L’intelligence, la faconde et l’humour des journalistes filmés par Malek Bensmaïl, font le reste avec en fil rouge l’élection présidentielle de 2014, la quatrième pour Bouteflika. En apothéose, la Une d’El Watan le lendemain du scrutin, avec la photo du Président dans son fauteuil roulant et ce titre génial, “Bouteflika réélu dans un fauteuil”. Une impertinence qui traduit bien ce paradoxe d’une Algérie à la fois corsetée par un pouvoir omniprésent, mais qui laisse des espaces de liberté comme ces quelques journaux indépendants.

Ch.B

Malek Bensmaïl a répondu, devant une salle pleine aux questions des spectateurs du cinéma les Carmes dimanche à Orléans qui organisait une avant-première parrainé par l’ASLA (Association de soutien Loiret-Algérie). Il a aussi répondu à Magcentre

Interview. “Le changement passe par une véritable révolution culturelle”

Malek Bensmail, la presse est-elle libre en Algérie?

Oui

Mais vous dites, à contrario, que ce n’est pas un vrai contre-pouvoir. Pourquoi?
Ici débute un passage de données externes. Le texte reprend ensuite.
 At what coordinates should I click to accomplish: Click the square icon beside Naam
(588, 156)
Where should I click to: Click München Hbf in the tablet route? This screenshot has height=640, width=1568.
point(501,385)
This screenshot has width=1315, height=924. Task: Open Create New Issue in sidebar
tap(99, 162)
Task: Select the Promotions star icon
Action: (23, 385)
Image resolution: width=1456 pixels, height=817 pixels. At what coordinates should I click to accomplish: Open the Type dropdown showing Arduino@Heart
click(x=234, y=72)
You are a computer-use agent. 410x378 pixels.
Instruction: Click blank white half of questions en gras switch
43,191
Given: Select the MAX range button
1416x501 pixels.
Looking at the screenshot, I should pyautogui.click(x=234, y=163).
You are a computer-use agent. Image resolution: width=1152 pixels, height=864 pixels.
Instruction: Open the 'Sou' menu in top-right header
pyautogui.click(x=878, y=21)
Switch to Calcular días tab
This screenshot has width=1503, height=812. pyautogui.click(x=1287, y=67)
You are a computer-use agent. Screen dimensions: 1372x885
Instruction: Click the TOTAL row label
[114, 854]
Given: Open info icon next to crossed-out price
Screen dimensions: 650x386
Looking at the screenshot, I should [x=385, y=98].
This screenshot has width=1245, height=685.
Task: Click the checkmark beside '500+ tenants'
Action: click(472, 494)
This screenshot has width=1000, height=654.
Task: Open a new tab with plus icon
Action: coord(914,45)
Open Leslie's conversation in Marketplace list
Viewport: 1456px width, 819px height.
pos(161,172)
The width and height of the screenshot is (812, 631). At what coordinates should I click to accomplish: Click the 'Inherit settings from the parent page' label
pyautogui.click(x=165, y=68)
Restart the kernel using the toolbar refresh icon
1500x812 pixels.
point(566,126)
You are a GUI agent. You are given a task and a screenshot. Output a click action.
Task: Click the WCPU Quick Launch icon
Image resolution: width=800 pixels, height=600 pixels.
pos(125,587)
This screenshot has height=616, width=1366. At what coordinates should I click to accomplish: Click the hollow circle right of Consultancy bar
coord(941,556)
Pour moi un contre-pouvoir, c’est par exemple la presse américaine qui peut aller très loin jusqu;’à la destitution. Impossible en Algérie. On sait pertinemment que la presse indépendante, c’est une liberté qui a été accordée, plutôt arrachée, mais ce n’est pas la presse qui peut contrer le système

Comment ne pas se décourager au sein de cette rédaction, après le résultat de Bouteflika? Comment peuvent-il ne pas être cruellement déçus. 

Non, car ils savent très bien qu’un président qui se représentent pour la quatrième fois en changeant la constitution sera réélu. Ils souhaitaient simplement qu’il y ait une part des voix, même infime, pour l’opposition, afin de préparer l’avenir. Le pouvoir lui n’a même pas envisagé cela. 

Ce qui est étonnant dans cette rédaction, c’est la cohabitation entre des journalistes visiblement de sensibilités très différentes et qui peuvent non seulement discuter entre eux, mais  s’exprimer dans les colonnes.

El Watan a une ligne éditoriale basée sur l’information la plus juste et tente de révèler tous les dossiers cachés, mais il laisse la possibilité à tous les journalistes de travailler sur le subjectif. On le voit dans le film, lors des comités de rédaction chacun s’exprime et puis à un moment donné, Belhoucet tranche et il dit, “c’est toi qui va faire le papier”, car il y a chez celui-là un peu plus d’équilibre…Il laisse remonter l’espace personnel et du coup le journal a un angle. 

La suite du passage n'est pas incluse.